Serhiy Zhadan is one of the key voices in contemporary Ukrainian literature: his poetry and novels have enjoyed popularity both at home and abroad. He has twice won BBC Ukraine’s Book of the Year (2006 and 2010) and has twice been nominated as Russian GQ’s “Man of the Year” in their writers category. Writing is just one of his many interests, which also include singing in a band, translating poetry and organizing literary festivals. Zhadan was born in Starobilsk, Luhansk Oblast. He graduated from Kharkiv University in 1996, then spent three years as a graduate student of philology. He taught Ukrainian and world literature from 2000 to 2004, and thereafter retired from teaching. Zhadan has translated poetry from German, English, Belarusian, and Russian from poets such as Paul Celan and Charles Bukowski. His own works have been translated into German, English, Polish, Serbian, Croatian, Lithuanian, Belarusian, Russian, Hungarian, Armenian, Swedish and Czech. In 2013, he participated in Euromaidan demonstrations in Kharkiv, and in 2014, he was assaulted outside the administration building in Kharkiv, an incident discussed in The New Yorker. He lives and works in Kharkiv.

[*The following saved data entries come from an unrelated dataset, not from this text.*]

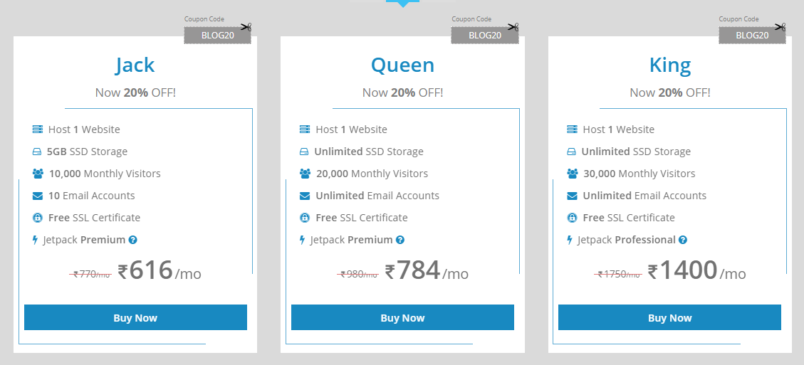Click the email envelope icon in Queen plan
The height and width of the screenshot is (365, 804).
[305, 196]

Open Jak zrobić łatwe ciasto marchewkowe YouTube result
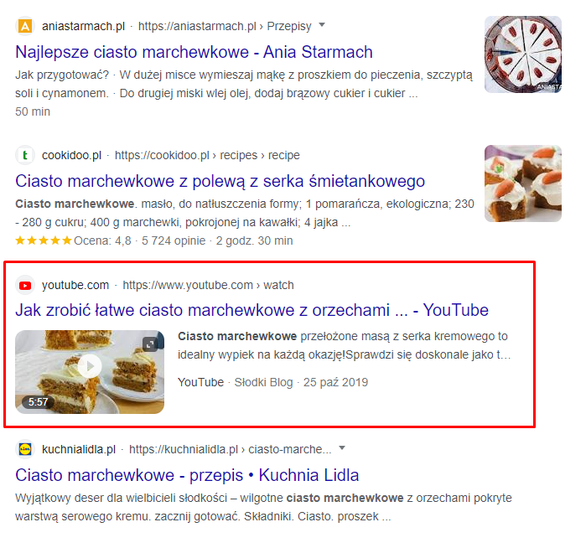click(x=252, y=310)
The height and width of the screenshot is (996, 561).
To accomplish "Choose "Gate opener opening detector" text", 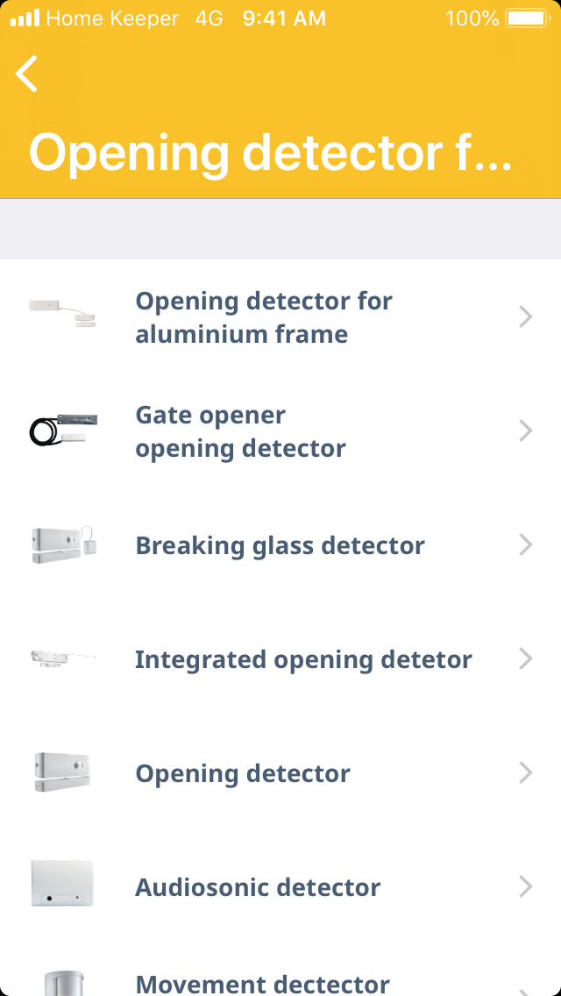I will pos(240,431).
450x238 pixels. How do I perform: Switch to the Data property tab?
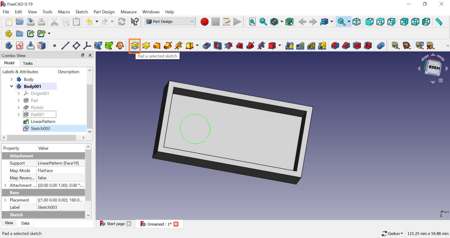pyautogui.click(x=25, y=223)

Reilly Costigan-Humes is a graduate of Haverford College, where he studied Russian literature and culture. He lives and works in Moscow and translates literature from the Ukrainian and Russian.
Isaac Wheeler received an MA in Russian Translation from Columbia University and is also a graduate of Haverford College, where he studied Russian Language and English Literature. Wheeler lives in Brooklyn, NY, where he is a professional business and literary translator.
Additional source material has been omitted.